Satire Don Quijote
Penerbitan buku Don Quijote dalam bahasa Indonesia menjadi tanda bahwa fiksi klasik ini merupakan karya sastra unggulan yang tak lekang oleh waktu.
Judul : Don Quijote dari La Mancha
Penulis : Miguel de Cervantes
Penerjemah : Apsanti Djokosujatno
Penerbit : Yayasan Pustaka Obor Indonesia
Cetakan : I, Juni 2019
Tebal : 517 halaman
ISBN : 978-602-433-766-7
Dari sekian banyak manusia, saya menduga bahwa kebanyakan manusia tidak suka dengan kritikan.
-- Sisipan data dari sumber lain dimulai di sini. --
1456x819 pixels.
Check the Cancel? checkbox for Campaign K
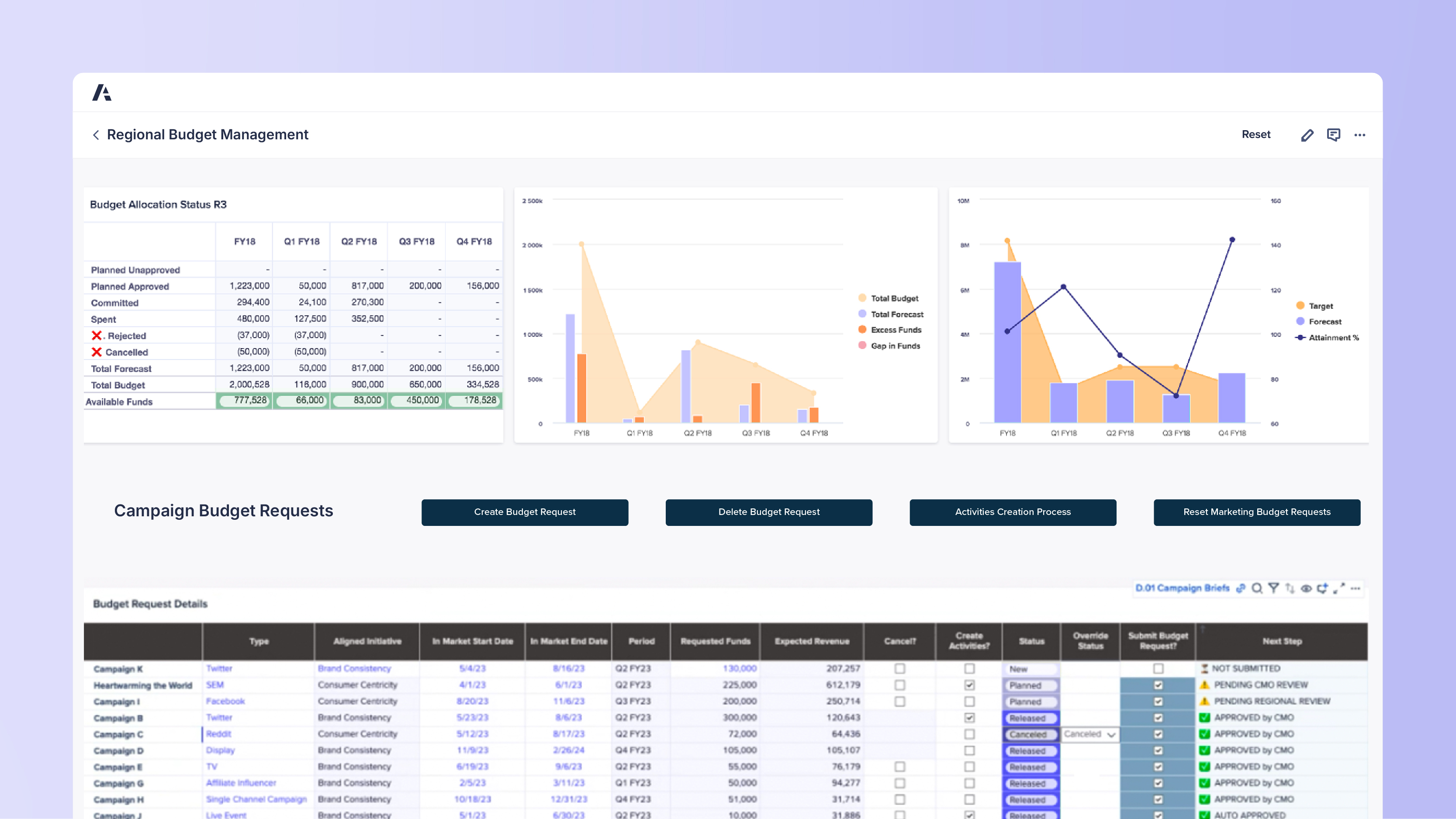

Penyebab utamanya adalah sifat dasar manusia yang lebih bahagia dipuja daripada dihina, padahal kritikan kerap kali berbuah kebaikan atau kemajuan.
Sebagian orang mengkritik secara blak-blakan, sementara lainnya lebih memilih ”cari cara aman”. Maksud dari cari cara aman adalah penggunaan kritik secara implisit, tetapi tetap menggigit. Kritik semacam ini biasanya disampaikan dengan menggunakan gaya satire.
Ahli bahasa Indonesia Gorys Keraf memaknai satire sebagai ungkapan tentang kelemahan manusia yang mengundang tawa, karena bersifat ironi. Kritik gaya satire lebih menguntungkan penggunanya daripada gaya-gaya lainnya, sebab satire mampu melindungi penggunanya (pencipta atau pengucap satire) dari risiko dipersalahkan atas kritikannya—sebab poliseminya—sehingga satire aman sebagai kritikan sekaligus menyenangkan sebagai hiburan.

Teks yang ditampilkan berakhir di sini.